■ Document excerpt
----------------

No Silence for Injustice / Chris Kornman

Artwork by Shirien Damra
Ahmaud Arbery. Breonna Taylor. George Floyd.

Please say their names with me.

It's 2020, and a pandemic has laid bare the institutional and systematic racism still fully baked into our routines and governments.

As if this weren't enough, white people, with the police at the lead, keep killing black and brown people. A jogger. An EMT sleeping in her bed. An unarmed man who once again invoked the phrase "I can't breathe," as literally as it's ever been said.

It's not hard, in retrospect, to understand and feel violated by the injustice and callous disregard for their lives, even for me, a white man.

It's a lot harder to acknowledge that I'm much closer to the problem than I am to the solution, just by casually existing in a system that effortlessly insulates people like me while at best ignoring, and at worst targeting people like Ahmaud, Breonna, and George.

Their lives mattered. Their deaths matter.

----------------

■ Aim of the task
How would you put this sentence from the essay "No Silence for Injustice" into Spanish: "It's 2020, and a pandemic has laid bare the institutional and systematic racism still fully baked into our routines and governments."?

----------------

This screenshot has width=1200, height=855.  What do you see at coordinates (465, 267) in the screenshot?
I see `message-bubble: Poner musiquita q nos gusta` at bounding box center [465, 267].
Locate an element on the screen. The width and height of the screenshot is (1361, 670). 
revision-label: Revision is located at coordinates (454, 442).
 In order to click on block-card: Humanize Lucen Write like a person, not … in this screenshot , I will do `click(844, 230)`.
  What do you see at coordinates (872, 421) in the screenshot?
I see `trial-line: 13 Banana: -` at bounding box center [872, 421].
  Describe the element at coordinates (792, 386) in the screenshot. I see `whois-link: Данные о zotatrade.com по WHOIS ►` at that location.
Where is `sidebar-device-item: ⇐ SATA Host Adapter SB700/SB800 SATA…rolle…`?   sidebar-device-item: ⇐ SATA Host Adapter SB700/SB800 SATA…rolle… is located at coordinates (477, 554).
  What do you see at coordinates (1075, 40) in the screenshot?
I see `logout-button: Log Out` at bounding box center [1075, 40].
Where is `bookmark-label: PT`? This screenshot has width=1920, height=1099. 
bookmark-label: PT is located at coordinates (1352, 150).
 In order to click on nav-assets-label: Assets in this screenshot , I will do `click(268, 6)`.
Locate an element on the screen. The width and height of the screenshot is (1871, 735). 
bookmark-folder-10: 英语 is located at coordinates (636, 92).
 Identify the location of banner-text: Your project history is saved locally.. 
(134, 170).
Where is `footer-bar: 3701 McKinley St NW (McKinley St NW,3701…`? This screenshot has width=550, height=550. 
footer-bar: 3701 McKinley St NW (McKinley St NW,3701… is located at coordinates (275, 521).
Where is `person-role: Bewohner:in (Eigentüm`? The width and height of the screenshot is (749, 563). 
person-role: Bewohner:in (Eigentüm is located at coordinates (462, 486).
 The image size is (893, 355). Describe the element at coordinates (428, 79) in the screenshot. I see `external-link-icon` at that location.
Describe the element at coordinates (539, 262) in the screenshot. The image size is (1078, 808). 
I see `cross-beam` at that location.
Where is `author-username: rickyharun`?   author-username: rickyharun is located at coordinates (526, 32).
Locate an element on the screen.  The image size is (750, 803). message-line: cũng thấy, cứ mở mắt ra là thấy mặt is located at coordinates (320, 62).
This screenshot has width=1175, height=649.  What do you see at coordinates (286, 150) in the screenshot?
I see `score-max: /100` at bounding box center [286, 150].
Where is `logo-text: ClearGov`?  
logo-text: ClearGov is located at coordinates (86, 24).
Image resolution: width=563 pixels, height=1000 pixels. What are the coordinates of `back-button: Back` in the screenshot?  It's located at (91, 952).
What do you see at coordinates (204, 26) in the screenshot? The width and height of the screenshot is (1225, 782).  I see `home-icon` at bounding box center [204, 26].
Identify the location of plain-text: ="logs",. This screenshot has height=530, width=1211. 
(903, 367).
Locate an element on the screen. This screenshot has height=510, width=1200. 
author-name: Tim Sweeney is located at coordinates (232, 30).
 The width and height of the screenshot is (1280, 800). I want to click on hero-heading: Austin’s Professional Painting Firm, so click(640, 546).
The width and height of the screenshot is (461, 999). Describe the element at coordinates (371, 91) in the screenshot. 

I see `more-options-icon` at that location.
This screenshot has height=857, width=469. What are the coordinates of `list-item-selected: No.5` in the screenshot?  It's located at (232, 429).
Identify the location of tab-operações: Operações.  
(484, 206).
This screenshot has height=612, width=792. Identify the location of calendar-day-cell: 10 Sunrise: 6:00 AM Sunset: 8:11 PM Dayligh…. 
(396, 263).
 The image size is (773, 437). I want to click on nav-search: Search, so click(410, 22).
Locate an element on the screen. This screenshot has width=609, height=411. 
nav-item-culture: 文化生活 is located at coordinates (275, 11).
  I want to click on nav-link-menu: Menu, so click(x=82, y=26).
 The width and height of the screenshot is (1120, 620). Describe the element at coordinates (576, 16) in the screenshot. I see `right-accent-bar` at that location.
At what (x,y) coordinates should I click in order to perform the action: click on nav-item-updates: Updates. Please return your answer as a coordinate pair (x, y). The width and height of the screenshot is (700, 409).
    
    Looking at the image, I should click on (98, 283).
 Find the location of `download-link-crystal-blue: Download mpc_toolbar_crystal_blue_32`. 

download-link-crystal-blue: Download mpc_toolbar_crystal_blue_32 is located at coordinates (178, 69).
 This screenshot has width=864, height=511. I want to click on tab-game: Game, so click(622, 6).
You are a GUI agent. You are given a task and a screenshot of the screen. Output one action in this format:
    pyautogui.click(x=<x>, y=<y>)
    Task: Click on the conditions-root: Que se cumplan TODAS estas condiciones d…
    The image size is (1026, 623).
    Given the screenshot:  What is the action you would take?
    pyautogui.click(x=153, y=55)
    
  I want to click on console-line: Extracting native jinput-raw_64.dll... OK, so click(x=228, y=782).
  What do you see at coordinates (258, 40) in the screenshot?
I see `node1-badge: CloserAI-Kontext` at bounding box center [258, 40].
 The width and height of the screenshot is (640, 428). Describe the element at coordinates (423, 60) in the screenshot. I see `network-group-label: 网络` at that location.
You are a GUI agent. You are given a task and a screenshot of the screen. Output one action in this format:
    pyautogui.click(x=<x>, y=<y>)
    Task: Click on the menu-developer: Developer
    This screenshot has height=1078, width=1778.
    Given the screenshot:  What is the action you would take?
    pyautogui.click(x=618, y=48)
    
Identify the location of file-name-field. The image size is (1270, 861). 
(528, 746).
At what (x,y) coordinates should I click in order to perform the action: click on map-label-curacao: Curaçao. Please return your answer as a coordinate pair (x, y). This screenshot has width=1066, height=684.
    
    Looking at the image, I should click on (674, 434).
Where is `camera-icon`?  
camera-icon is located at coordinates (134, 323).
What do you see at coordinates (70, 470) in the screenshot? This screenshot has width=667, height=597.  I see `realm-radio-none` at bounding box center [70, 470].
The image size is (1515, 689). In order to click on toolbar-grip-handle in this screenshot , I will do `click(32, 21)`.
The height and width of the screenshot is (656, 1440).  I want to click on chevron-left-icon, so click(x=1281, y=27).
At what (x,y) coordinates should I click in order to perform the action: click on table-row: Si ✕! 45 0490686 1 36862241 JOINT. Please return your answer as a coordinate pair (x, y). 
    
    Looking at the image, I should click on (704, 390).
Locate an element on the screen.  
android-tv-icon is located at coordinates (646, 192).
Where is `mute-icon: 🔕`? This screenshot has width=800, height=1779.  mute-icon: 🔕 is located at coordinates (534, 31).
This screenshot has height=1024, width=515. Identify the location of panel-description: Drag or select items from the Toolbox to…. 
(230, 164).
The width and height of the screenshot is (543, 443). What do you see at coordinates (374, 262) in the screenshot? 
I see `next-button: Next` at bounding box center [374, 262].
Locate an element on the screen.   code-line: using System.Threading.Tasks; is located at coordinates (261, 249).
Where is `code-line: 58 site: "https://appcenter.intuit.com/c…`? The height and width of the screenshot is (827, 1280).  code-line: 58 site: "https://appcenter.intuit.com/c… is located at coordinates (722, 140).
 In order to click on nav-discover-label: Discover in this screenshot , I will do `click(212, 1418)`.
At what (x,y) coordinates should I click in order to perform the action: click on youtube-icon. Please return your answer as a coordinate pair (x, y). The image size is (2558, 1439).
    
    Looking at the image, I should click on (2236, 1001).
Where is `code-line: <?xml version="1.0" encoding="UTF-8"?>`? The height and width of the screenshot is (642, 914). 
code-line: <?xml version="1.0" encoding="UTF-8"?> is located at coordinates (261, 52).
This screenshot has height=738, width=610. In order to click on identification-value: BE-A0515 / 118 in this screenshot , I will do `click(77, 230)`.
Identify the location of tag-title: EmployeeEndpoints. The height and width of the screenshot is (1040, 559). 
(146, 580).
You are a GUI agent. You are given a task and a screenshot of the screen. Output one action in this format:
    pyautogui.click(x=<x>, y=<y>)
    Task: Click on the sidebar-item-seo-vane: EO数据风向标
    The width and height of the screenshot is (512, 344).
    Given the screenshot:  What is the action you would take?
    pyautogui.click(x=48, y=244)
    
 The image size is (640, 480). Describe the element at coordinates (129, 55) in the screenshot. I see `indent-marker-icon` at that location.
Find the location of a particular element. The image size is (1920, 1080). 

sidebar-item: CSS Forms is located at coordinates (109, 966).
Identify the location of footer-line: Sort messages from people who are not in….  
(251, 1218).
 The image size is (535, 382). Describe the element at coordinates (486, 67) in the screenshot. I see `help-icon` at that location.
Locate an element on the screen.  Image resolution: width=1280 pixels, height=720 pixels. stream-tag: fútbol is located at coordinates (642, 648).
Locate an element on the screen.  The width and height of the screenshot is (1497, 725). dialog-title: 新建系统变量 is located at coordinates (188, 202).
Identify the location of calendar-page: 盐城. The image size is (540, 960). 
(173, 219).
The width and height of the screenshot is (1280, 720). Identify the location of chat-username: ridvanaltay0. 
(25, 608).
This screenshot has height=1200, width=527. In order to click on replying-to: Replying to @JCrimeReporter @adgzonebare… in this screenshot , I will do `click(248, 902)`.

----------------

■ Your response
Estamos en 2020, y una pandemia ha puesto al descubierto el racismo institucional y sistemático que sigue plenamente arraigado en nuestras rutinas y gobiernos.